コンポは動力を車輪に伝える機構で、機能としては変速(ギアチェンジ)と制動(ブレーキ)に関わることです。
スピードは動力を伝える力=乗り手の脚力と、伝わった側の車輪の回転力で決まるものですから、コンポとの関係が薄いことになります。
ただし、これはあくまで乗り手の脚力をビギナーと想定した場合になります。
ギアの段数が変わり、また変速のタイムラグがなくなってくることから、自転車のことを知っている上級者ともなりますと、使い方自体に違いが出るため、スピードにも変化は出てくるでしょう。
ビギナー目線で考えますと、ここまでの上級グレードにしてもスピードアップは望めないと言ったところです。
そのため、もしスピードアップ目的でCLARISを交換したいということであれば、その費用をホイールやタイヤ、または自分のトレーニングのために充てた方がよいかと思います。
コンポをグレードアップすることで何が得られるか?
スピードが身上であるロードバイクに対してスピードアップを望むのはごく当たり前の欲求ですし、多くのサイクリストがそこを目指しています。
そのため、ロードバイクではホイールやタイヤの交換が推奨されますし、ローラー台を導入して自宅でも脚力を鍛えるわけです。
では、コンポはどういった欲求を満たしてくれるといいますと、快適性や安全性といった部分です。
「長距離を走っても疲れない」
「路面や地形によって体に大きな負担の掛からないギアが使える」
「変速が正確にカチッと決まる」

記述問題 1 »
コンポについての本文から、鍵括弧「」で囲まれた文をすべて書き出してください。
このリストは本文とは関係がありません。

提供資料 »
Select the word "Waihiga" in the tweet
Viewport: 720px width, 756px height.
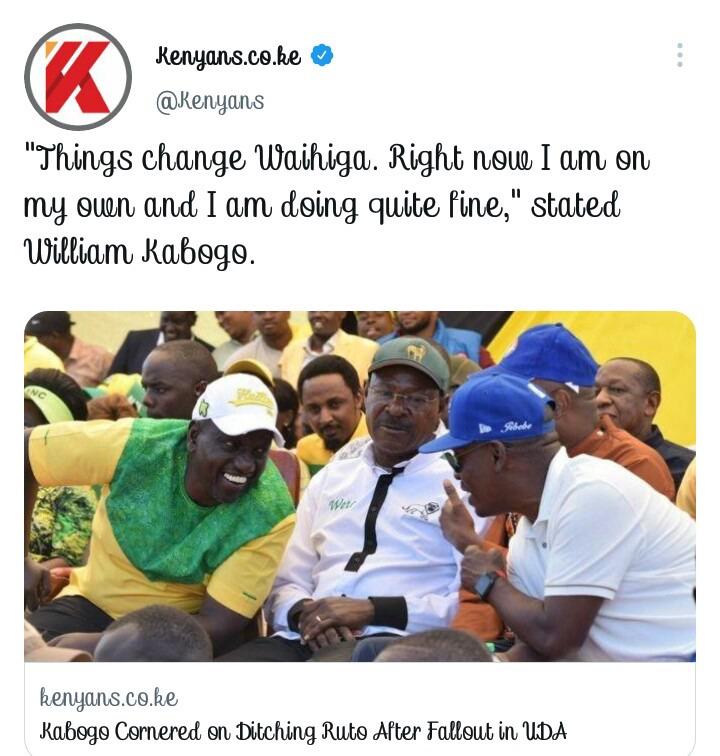[x=313, y=159]
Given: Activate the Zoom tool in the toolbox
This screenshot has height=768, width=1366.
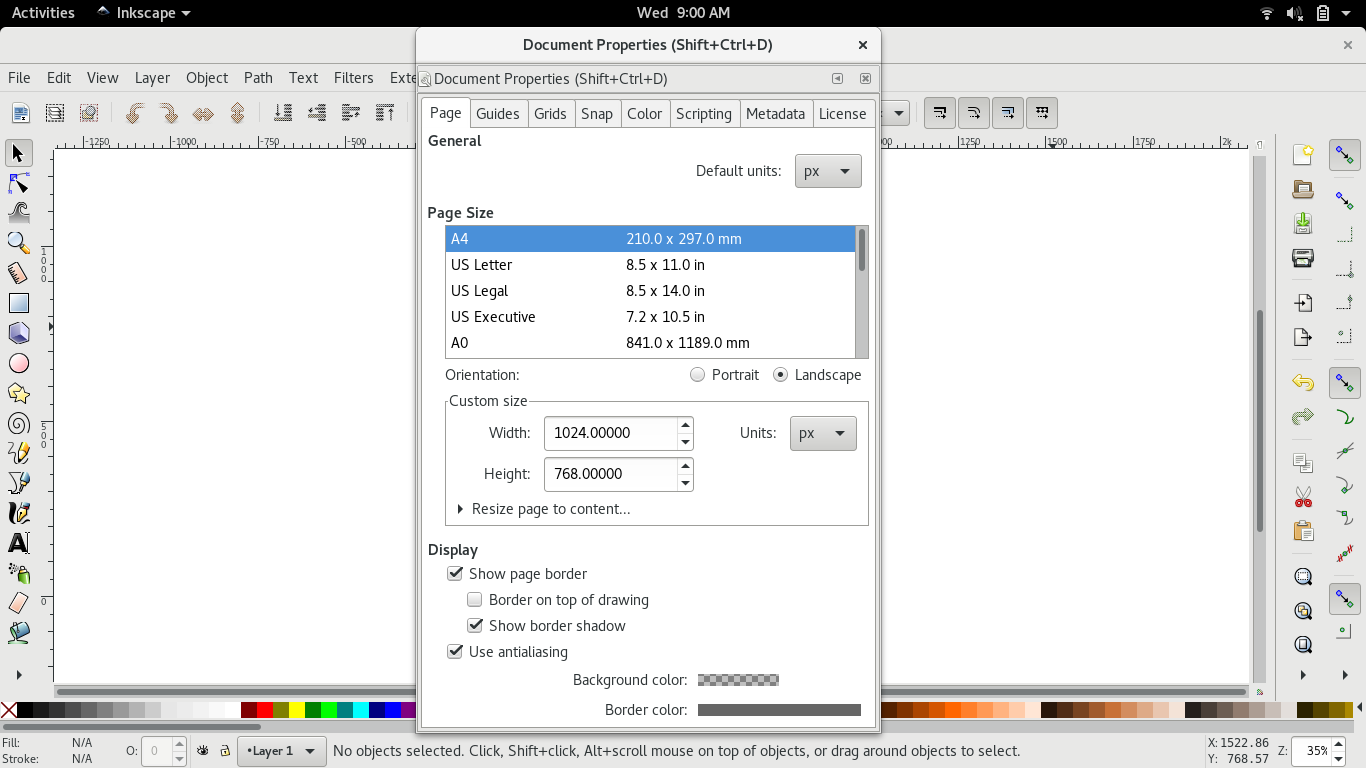Looking at the screenshot, I should point(19,243).
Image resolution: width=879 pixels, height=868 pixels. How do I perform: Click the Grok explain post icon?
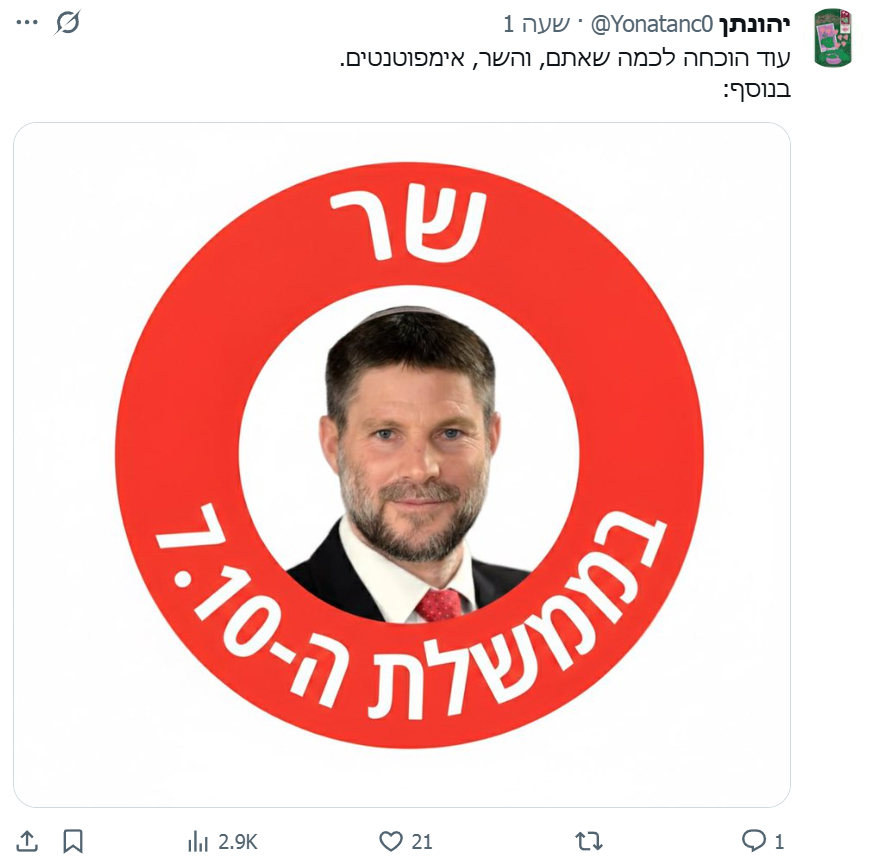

記述問題 2 »
リストの中から、文字列「height」を含む行をすべて集めてください。大文字と小文字は区別します。

解答全文 1 »
「長距離を走っても疲れない」
「路面や地形によって体に大きな負担の掛からないギアが使える」
「変速が正確にカチッと決まる」

解答全文 2 »
Viewport: 720px width, 756px height.
This screenshot has height=768, width=1366.
Image resolution: width=879 pixels, height=868 pixels. How do I perform: Click the Grok explain post icon?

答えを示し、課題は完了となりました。